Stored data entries
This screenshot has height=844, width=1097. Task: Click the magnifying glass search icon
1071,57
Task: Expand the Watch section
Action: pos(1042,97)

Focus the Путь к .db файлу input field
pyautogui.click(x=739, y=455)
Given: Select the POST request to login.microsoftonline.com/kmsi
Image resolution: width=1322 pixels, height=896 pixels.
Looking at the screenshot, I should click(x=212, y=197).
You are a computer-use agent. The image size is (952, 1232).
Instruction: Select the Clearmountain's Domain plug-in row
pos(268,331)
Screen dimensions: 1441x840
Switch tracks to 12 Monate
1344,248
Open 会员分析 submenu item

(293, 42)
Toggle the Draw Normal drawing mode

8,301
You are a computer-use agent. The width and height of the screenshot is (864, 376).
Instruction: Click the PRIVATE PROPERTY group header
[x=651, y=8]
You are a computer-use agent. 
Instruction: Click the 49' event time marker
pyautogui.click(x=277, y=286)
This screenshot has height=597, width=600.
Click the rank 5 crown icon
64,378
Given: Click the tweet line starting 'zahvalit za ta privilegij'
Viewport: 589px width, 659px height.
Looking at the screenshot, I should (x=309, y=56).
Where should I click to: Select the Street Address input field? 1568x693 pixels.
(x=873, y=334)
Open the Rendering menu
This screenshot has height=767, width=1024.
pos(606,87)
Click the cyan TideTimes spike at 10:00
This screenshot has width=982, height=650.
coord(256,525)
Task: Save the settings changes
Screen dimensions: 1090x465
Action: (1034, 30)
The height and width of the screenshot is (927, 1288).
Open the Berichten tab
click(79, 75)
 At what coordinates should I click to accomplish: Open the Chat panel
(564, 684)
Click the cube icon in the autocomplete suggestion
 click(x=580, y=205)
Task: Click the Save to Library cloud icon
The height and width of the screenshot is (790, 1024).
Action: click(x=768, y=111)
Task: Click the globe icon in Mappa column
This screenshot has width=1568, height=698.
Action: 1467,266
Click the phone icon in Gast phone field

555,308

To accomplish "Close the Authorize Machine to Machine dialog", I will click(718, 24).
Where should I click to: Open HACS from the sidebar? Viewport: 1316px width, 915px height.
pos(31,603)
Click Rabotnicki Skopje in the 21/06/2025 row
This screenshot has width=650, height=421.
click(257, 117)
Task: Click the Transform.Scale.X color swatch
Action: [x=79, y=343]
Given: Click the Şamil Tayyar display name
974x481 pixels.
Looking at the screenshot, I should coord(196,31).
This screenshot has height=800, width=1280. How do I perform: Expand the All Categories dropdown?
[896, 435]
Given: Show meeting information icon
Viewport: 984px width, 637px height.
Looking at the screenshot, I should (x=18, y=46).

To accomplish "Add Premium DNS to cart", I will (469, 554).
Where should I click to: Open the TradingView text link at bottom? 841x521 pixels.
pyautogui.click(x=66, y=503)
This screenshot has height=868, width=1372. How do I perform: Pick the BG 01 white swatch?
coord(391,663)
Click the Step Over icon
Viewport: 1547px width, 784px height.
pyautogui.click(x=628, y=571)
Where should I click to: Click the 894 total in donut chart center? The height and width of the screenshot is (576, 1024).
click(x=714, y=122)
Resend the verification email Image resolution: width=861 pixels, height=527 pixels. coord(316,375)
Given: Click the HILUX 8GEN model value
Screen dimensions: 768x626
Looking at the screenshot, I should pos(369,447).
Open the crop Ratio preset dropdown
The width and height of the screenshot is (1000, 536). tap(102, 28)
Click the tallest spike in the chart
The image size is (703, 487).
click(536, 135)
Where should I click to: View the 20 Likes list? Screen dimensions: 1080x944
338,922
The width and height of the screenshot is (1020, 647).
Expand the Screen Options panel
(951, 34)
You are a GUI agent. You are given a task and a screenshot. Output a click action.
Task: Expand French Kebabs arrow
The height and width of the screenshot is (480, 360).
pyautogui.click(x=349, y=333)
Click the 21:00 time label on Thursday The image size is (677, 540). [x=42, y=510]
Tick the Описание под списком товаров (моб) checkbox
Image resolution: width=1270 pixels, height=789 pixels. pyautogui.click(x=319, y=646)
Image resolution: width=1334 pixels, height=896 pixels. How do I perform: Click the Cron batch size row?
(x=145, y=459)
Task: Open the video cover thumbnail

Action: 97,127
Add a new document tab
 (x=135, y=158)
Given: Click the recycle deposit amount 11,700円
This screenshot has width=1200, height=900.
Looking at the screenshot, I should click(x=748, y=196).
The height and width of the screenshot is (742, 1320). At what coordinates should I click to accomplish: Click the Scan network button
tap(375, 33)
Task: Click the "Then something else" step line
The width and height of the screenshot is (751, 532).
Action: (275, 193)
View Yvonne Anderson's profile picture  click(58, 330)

→ Prompt
Each line above should be output exactly as written.

→ Answer section
This screenshot has height=844, width=1097. Task: Click the magnifying glass search icon
1071,57
Task: Expand the Watch section
Action: pos(1042,97)

Focus the Путь к .db файлу input field
pyautogui.click(x=739, y=455)
Given: Select the POST request to login.microsoftonline.com/kmsi
Image resolution: width=1322 pixels, height=896 pixels.
Looking at the screenshot, I should click(x=212, y=197).
You are a computer-use agent. The image size is (952, 1232).
Instruction: Select the Clearmountain's Domain plug-in row
pos(268,331)
Screen dimensions: 1441x840
Switch tracks to 12 Monate
1344,248
Open 会员分析 submenu item

(293, 42)
Toggle the Draw Normal drawing mode

8,301
You are a computer-use agent. The width and height of the screenshot is (864, 376).
Instruction: Click the PRIVATE PROPERTY group header
[x=651, y=8]
You are a computer-use agent. 
Instruction: Click the 49' event time marker
pyautogui.click(x=277, y=286)
This screenshot has height=597, width=600.
Click the rank 5 crown icon
64,378
Given: Click the tweet line starting 'zahvalit za ta privilegij'
Viewport: 589px width, 659px height.
Looking at the screenshot, I should (x=309, y=56).
Where should I click to: Select the Street Address input field? 1568x693 pixels.
(x=873, y=334)
Open the Rendering menu
This screenshot has height=767, width=1024.
pos(606,87)
Click the cyan TideTimes spike at 10:00
This screenshot has width=982, height=650.
coord(256,525)
Task: Save the settings changes
Screen dimensions: 1090x465
Action: (1034, 30)
The height and width of the screenshot is (927, 1288).
Open the Berichten tab
click(79, 75)
 At what coordinates should I click to accomplish: Open the Chat panel
(564, 684)
Click the cube icon in the autocomplete suggestion
 click(x=580, y=205)
Task: Click the Save to Library cloud icon
The height and width of the screenshot is (790, 1024).
Action: click(x=768, y=111)
Task: Click the globe icon in Mappa column
This screenshot has width=1568, height=698.
Action: 1467,266
Click the phone icon in Gast phone field

555,308

To accomplish "Close the Authorize Machine to Machine dialog", I will click(718, 24).
Where should I click to: Open HACS from the sidebar? Viewport: 1316px width, 915px height.
pos(31,603)
Click Rabotnicki Skopje in the 21/06/2025 row
This screenshot has width=650, height=421.
click(257, 117)
Task: Click the Transform.Scale.X color swatch
Action: [x=79, y=343]
Given: Click the Şamil Tayyar display name
974x481 pixels.
Looking at the screenshot, I should coord(196,31).
This screenshot has height=800, width=1280. How do I perform: Expand the All Categories dropdown?
[896, 435]
Given: Show meeting information icon
Viewport: 984px width, 637px height.
Looking at the screenshot, I should (x=18, y=46).

To accomplish "Add Premium DNS to cart", I will (469, 554).
Where should I click to: Open the TradingView text link at bottom? 841x521 pixels.
pyautogui.click(x=66, y=503)
This screenshot has height=868, width=1372. How do I perform: Pick the BG 01 white swatch?
coord(391,663)
Click the Step Over icon
Viewport: 1547px width, 784px height.
pyautogui.click(x=628, y=571)
Where should I click to: Click the 894 total in donut chart center? The height and width of the screenshot is (576, 1024).
click(x=714, y=122)
Resend the verification email Image resolution: width=861 pixels, height=527 pixels. coord(316,375)
Given: Click the HILUX 8GEN model value
Screen dimensions: 768x626
Looking at the screenshot, I should pos(369,447).
Open the crop Ratio preset dropdown
The width and height of the screenshot is (1000, 536). tap(102, 28)
Click the tallest spike in the chart
The image size is (703, 487).
click(536, 135)
Where should I click to: View the 20 Likes list? Screen dimensions: 1080x944
338,922
The width and height of the screenshot is (1020, 647).
Expand the Screen Options panel
(951, 34)
You are a GUI agent. You are given a task and a screenshot. Output a click action.
Task: Expand French Kebabs arrow
The height and width of the screenshot is (480, 360).
pyautogui.click(x=349, y=333)
Click the 21:00 time label on Thursday The image size is (677, 540). [x=42, y=510]
Tick the Описание под списком товаров (моб) checkbox
Image resolution: width=1270 pixels, height=789 pixels. pyautogui.click(x=319, y=646)
Image resolution: width=1334 pixels, height=896 pixels. How do I perform: Click the Cron batch size row?
(x=145, y=459)
Task: Open the video cover thumbnail

Action: 97,127
Add a new document tab
 (x=135, y=158)
Given: Click the recycle deposit amount 11,700円
This screenshot has width=1200, height=900.
Looking at the screenshot, I should click(x=748, y=196).
The height and width of the screenshot is (742, 1320). At what coordinates should I click to accomplish: Click the Scan network button
tap(375, 33)
Task: Click the "Then something else" step line
The width and height of the screenshot is (751, 532).
Action: (275, 193)
View Yvonne Anderson's profile picture  click(58, 330)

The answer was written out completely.